The framing is, on close examination, not necessarily accurate. The person who has accumulated decades of accurate evaluation has, in some real way, also accumulated the standards that produced the accumulation. The standards are, by structural necessity, hard to lower without compromising the integrity of the evaluative work that produced them. The accepting of lesser-quality relationships, accordingly, would not, in most cases, produce the connection the wider framing assumes it would. The accepting would produce, more accurately, the kind of surface engagement the person had been actively declining to invest in across decades. The decline was not arbitrary. The decline was based on the empirical evidence the person had accumulated about what kinds of engagement actually produce the substantive connection they were looking for.

What is also true, in the same configuration

The honest acknowledgment is that the configuration is, by every available measure, lonely. The accuracy of the accumulated decisions does not, by itself, eliminate the loneliness. The loneliness is real. The loneliness is also, in some real way, the cost of the standards. The wider register has tended to imply that the cost is too high, that the standards should be lowered, that the loneliness is evidence of an error in the underlying evaluative work.

The implication is not, on close examination, obvious. The person who has lowered their standards in order to fill the calendar would have, on the available evidence, ended up with a calendar full of relationships they had already, on accurate evaluation, judged not to produce the substantive connection they were looking for. The filled calendar would not, accordingly, have produced less loneliness. The filled calendar would have produced, more accurately, a different kind of loneliness, the kind that involves being surrounded by relationships that are not substantively nourishing while having no time or energy left for the substantive work of identifying the relationships that would be.

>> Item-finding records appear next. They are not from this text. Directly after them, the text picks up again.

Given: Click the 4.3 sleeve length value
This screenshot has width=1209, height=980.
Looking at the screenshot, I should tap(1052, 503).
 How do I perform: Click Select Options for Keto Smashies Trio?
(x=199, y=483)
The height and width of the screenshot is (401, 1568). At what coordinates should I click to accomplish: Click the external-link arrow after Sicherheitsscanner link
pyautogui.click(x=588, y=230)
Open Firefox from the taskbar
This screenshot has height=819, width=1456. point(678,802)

The empty calendar, on close examination, at least has the structural advantage of being honest about its emptiness. The filled-with-low-quality-relationships calendar would have concealed the underlying problem rather than displaying it. The displaying is, in some real way, the first condition under which the underlying problem can be honestly addressed.

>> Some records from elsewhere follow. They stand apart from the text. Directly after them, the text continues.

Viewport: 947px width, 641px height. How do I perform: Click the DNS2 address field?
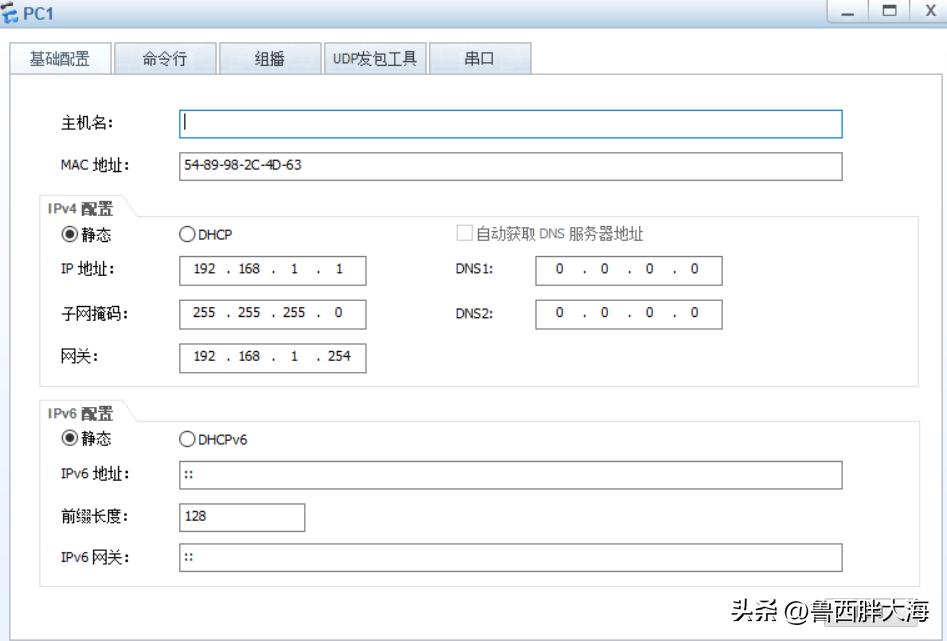click(x=628, y=313)
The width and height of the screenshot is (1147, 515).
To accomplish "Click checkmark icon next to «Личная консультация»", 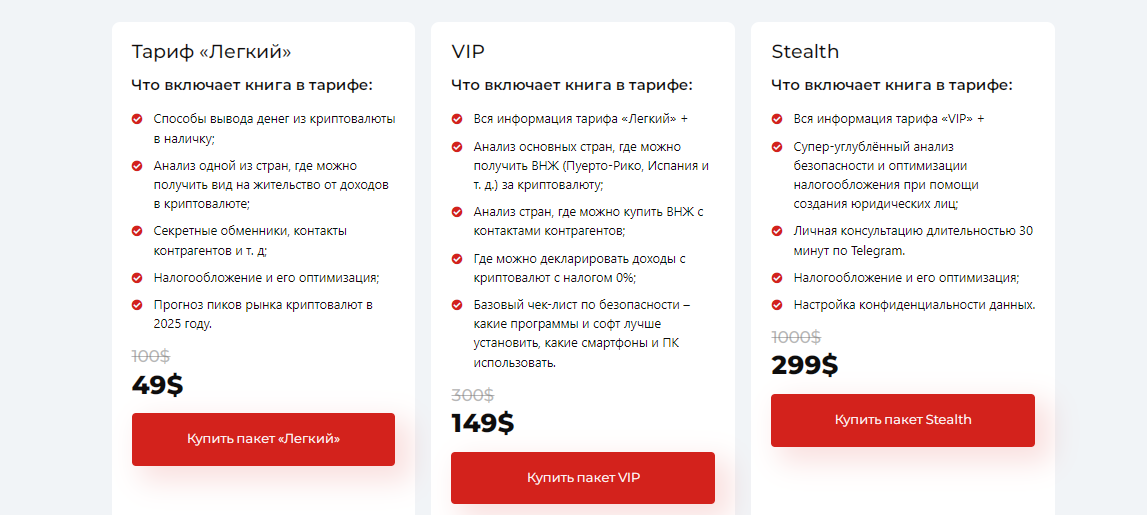I will click(x=777, y=231).
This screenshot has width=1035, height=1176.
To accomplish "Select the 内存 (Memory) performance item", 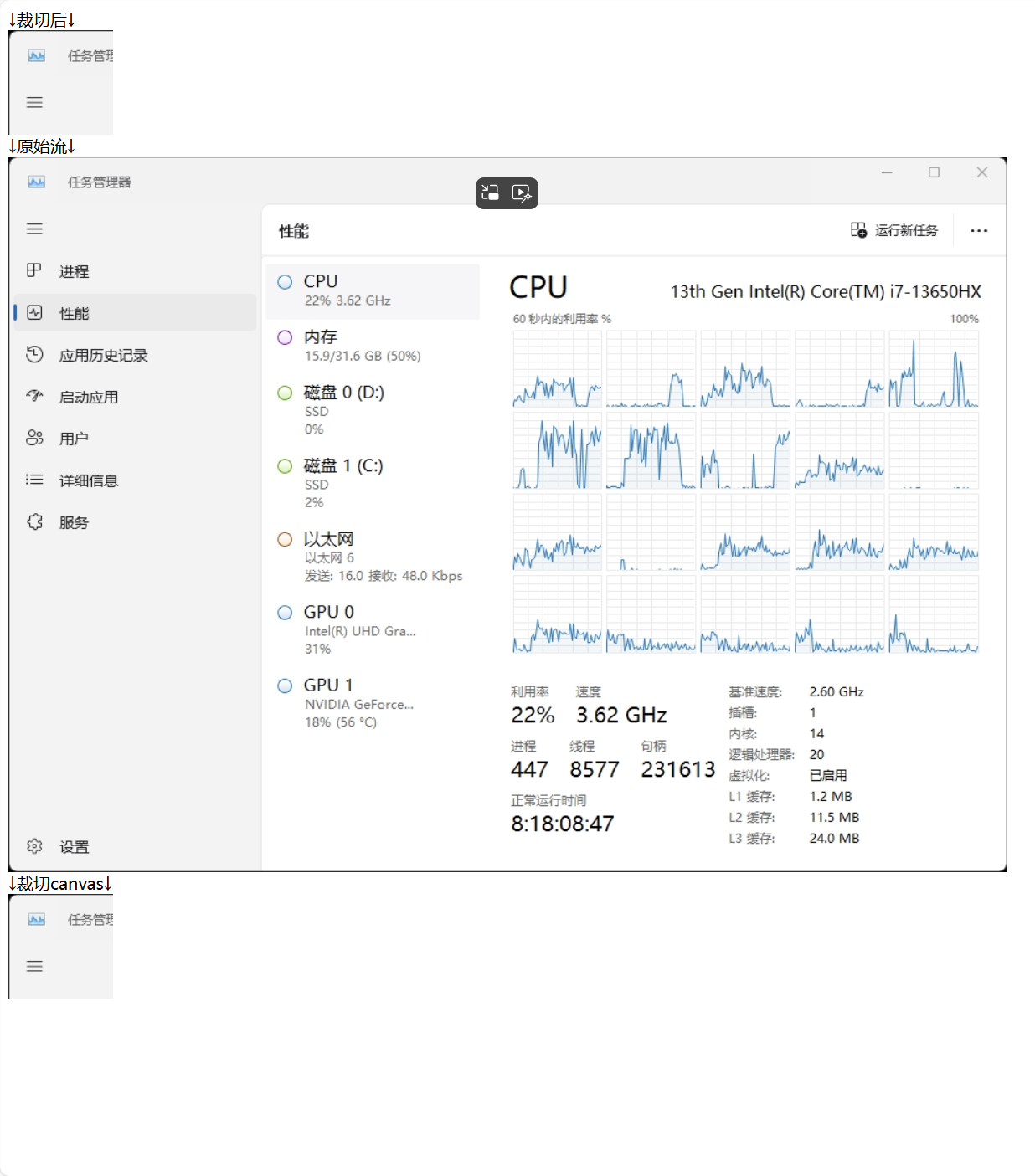I will tap(372, 346).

The acknowledgment this article wants to leave

The person in their sixties with the small empty calendar has not, in most cases, failed at relationships. The person has, more accurately, conducted four or five decades of slow accurate quality-control work on their relational life, and the accumulated effect of the work is a calendar that contains very few people because very few people, on the person’s careful evaluation, were worth the labor of being known by them.

The configuration is lonely. The configuration is also, in some real way, the structural expression of standards that the person has been refusing to compromise on across their entire adult life. The standards have produced the configuration. The configuration is, accordingly, not a failure of the standards but their accurate result.

What is available to the person, going forward, is not, on close examination, the lowering of the standards. The lowering would not produce the connection the wider register assumes it would. What is available is, more modestly, the slow ongoing search for the small number of additional people who might, on continued evaluation, prove to be worth the labor, alongside the deepening of the small number of existing relationships that have already, by long evidence, demonstrated themselves to be. The search is slow. The deepening is small. The combination is, in some real way, the only honest path forward from where the accumulated decisions have left the person. The wider register would prefer a faster solution. The faster solution does not exist. The slow path is what is available. The taking of it, modestly, is what the rest of the person’s adult life, lived honestly, gets to be built around.